- **TASK REQUIREMENTS**:
The required output is all lines below that contain the word "first".

EXTRACTED DATA section start

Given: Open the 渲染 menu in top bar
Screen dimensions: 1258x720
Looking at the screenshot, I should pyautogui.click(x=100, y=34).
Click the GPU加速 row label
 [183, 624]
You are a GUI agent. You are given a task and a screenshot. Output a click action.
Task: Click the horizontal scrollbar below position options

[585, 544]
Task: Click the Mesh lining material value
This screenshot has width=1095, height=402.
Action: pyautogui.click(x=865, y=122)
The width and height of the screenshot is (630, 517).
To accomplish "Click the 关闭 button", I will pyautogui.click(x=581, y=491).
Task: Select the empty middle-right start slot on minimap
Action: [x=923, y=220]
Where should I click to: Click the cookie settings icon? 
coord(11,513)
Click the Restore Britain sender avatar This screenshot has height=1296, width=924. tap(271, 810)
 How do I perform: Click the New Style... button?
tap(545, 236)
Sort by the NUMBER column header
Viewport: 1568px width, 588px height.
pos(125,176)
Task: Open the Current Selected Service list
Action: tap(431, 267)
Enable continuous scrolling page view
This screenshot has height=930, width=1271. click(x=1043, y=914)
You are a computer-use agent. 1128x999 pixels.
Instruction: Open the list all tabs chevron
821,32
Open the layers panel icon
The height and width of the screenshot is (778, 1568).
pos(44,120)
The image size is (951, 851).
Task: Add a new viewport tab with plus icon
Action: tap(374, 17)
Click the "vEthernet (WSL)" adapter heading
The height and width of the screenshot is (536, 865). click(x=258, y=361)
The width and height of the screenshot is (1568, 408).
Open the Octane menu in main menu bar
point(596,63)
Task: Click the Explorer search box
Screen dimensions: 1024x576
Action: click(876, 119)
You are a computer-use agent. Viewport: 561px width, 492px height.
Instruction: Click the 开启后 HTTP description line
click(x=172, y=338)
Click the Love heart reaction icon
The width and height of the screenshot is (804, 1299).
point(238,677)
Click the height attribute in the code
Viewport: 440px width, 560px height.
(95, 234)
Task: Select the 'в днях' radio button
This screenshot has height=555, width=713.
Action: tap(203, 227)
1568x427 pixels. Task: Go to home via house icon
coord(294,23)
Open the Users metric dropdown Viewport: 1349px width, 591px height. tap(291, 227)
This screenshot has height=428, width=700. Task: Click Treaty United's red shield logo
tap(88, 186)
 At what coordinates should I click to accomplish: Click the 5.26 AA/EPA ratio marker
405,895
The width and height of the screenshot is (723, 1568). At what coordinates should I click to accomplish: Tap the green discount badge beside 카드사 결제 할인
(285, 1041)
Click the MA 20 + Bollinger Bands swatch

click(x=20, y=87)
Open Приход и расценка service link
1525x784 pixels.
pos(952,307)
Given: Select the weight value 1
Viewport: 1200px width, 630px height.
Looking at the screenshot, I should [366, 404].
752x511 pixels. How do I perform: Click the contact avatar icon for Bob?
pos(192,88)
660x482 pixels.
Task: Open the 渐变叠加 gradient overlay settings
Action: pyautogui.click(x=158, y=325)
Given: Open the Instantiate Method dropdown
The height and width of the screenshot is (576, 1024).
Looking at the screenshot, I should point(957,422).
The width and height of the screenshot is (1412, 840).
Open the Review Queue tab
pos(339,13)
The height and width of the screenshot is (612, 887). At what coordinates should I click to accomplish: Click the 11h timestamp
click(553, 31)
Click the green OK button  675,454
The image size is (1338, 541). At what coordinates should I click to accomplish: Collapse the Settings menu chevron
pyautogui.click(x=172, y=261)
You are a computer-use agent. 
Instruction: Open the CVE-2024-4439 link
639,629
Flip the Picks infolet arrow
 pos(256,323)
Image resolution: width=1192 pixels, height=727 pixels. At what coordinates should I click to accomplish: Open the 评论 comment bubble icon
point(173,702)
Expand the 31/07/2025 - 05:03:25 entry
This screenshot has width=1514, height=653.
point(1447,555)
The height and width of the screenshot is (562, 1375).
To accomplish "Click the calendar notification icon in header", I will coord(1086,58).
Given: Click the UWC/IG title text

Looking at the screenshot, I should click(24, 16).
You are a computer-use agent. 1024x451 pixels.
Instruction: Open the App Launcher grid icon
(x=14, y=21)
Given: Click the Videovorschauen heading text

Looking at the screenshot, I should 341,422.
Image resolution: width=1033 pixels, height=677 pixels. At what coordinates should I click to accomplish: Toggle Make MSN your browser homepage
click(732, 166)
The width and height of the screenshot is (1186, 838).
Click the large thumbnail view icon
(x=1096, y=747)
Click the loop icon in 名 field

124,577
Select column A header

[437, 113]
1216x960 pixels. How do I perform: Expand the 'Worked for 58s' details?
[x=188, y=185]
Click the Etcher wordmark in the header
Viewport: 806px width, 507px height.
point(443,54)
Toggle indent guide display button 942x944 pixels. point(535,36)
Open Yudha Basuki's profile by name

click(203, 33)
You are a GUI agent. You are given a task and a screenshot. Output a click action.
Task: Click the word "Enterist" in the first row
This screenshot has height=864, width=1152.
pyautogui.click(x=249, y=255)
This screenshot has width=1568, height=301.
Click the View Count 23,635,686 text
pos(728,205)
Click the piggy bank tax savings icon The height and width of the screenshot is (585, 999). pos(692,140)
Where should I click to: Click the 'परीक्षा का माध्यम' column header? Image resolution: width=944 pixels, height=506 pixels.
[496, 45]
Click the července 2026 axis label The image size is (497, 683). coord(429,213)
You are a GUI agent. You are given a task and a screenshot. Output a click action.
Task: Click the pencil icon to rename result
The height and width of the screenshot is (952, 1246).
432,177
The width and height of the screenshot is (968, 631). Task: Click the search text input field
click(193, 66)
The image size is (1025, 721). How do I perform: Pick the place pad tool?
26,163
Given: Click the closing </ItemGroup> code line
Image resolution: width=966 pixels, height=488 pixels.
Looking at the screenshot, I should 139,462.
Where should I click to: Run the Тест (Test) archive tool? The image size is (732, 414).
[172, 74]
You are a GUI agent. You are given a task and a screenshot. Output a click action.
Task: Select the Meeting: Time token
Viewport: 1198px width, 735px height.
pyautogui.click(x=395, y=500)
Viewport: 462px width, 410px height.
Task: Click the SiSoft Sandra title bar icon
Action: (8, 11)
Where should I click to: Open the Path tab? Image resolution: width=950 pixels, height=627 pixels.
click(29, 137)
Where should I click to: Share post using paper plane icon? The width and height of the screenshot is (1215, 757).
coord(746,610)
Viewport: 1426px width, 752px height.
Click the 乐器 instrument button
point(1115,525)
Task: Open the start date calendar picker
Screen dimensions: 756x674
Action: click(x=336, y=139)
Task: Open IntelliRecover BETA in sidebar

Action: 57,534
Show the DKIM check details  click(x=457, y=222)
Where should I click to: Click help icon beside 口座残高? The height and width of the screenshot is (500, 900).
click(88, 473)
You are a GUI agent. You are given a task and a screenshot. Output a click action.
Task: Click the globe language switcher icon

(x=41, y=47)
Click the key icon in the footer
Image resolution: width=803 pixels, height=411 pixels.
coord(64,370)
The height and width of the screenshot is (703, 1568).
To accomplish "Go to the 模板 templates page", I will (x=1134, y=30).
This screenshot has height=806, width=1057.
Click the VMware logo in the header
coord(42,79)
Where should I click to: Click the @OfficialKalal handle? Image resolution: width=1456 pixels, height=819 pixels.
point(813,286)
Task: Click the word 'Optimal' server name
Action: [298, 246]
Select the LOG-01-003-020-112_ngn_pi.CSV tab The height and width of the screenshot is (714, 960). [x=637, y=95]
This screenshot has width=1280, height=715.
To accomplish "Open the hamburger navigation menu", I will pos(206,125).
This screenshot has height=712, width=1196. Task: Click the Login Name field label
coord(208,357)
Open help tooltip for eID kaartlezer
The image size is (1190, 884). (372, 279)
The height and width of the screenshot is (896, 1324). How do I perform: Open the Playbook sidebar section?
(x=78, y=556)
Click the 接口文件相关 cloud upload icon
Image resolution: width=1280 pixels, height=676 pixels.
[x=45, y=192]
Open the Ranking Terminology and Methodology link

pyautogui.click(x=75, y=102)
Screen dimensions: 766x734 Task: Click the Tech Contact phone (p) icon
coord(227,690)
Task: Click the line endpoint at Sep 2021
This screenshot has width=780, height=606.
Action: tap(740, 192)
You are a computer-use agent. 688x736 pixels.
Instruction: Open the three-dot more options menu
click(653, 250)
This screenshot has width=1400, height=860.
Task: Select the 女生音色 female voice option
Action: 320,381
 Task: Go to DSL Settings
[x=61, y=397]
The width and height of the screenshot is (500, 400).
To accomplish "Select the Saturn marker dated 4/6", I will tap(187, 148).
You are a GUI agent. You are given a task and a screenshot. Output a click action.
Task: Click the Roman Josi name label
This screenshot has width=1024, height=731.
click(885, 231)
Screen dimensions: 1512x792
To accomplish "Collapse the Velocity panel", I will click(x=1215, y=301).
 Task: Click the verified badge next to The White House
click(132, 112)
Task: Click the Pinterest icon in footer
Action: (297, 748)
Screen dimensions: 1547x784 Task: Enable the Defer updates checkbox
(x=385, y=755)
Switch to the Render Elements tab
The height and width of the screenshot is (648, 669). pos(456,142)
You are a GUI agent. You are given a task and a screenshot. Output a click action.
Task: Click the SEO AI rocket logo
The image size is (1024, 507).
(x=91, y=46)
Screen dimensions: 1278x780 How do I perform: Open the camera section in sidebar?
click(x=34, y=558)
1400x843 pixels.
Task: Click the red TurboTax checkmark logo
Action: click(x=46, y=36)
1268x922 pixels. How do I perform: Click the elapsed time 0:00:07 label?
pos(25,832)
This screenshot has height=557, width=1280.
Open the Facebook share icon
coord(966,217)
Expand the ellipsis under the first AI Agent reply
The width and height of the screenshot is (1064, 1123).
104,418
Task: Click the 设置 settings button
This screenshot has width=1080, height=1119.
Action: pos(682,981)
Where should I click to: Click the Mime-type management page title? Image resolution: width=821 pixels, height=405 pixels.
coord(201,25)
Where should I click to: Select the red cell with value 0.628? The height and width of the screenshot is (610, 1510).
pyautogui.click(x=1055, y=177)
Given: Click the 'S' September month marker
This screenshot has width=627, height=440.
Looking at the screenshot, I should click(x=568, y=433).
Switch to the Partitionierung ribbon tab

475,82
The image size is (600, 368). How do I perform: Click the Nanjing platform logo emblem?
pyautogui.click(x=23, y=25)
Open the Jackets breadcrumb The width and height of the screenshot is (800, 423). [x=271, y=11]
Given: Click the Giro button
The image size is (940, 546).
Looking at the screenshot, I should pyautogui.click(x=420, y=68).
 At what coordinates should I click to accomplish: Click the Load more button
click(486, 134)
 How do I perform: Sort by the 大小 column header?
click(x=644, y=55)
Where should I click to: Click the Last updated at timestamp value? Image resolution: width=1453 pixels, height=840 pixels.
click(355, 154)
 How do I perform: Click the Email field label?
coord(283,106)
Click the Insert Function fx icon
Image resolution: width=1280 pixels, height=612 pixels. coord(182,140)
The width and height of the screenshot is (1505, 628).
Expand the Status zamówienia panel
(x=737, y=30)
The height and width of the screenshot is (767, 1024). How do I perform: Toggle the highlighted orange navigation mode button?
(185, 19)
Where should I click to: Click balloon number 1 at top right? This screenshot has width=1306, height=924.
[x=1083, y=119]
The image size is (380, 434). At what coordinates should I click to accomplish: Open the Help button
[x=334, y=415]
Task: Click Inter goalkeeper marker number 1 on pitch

EXTRACTED DATA section end

- **FINAL ANSWER**:
Task: Click the word "Enterist" in the first row
Expand the ellipsis under the first AI Agent reply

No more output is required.